I turisti slow e gourmet (quelli con i portafogli gonfi) passano oltre, ignari che a pochi chilometri si cela il paradiso dell’olio. Perché creare percorsi, quando si può lasciare tutto nell’affascinante ambiguità dell’improvvisazione privata?
Il mondo chiede esperienze sostenibili: cicloturismo, passeggiate storiche, immersione nella natura (Lama Balice è lì, a portata di mano). Ma Bitonto NO. L’amministrazione si è dimostrata un freno instancabile, trasformando la natura ideale per lo slow tourism in un palcoscenico per il triste mordi-e-fuggi. L’unica strategia chiara è quella di delegare la promozione ai privati, i quali si scontrano ogni giorno contro un muro di indifferenza logistica e istituzionale.

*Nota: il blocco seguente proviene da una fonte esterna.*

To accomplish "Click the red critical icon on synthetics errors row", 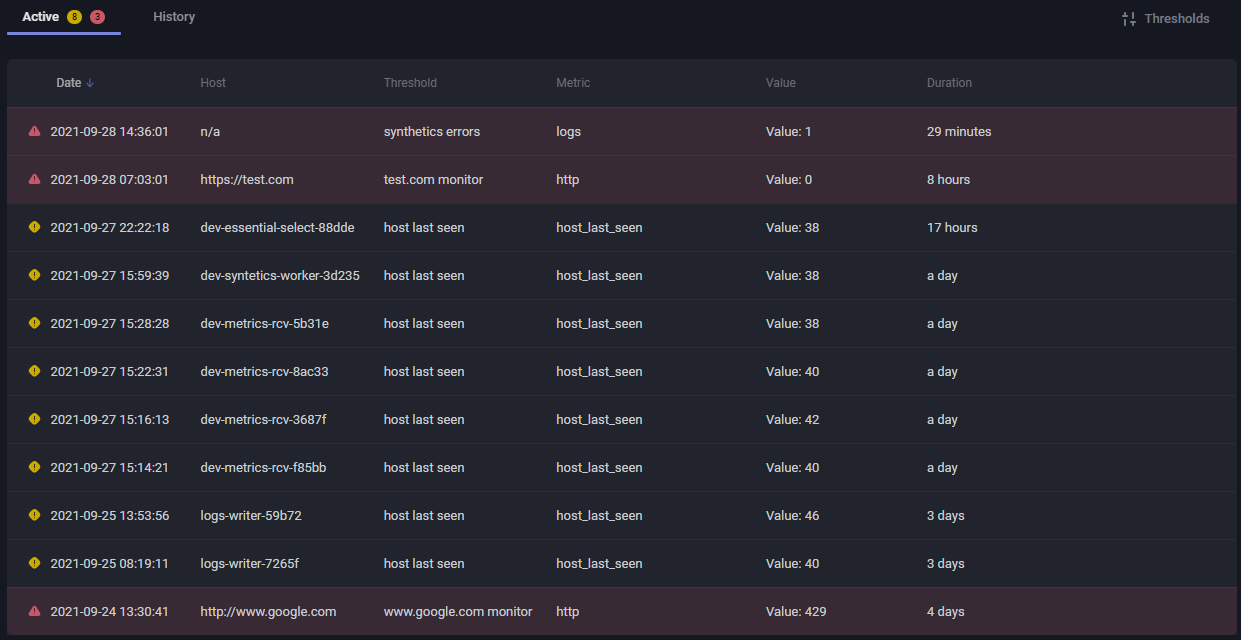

In sintesi, il problema di Bitonto non è la mancanza di bellezza, ma una visione miope che rasenta l’autolesionismo.
La Città, da TROPPI ANNI (circa dieci), non sconta una sfortuna, ma una scelta: quella di tenere il suo splendore chiuso a chiave. E mentre il resto della Puglia incassa, Bitonto può godersi la sua quiete. Una quiete che ha il rumore sordo del potenziale sprecato.
Bitonto: la Città che meriterebbe il turismo di massa, ma ha preferito l’isolamento di lusso (per pochi intimi).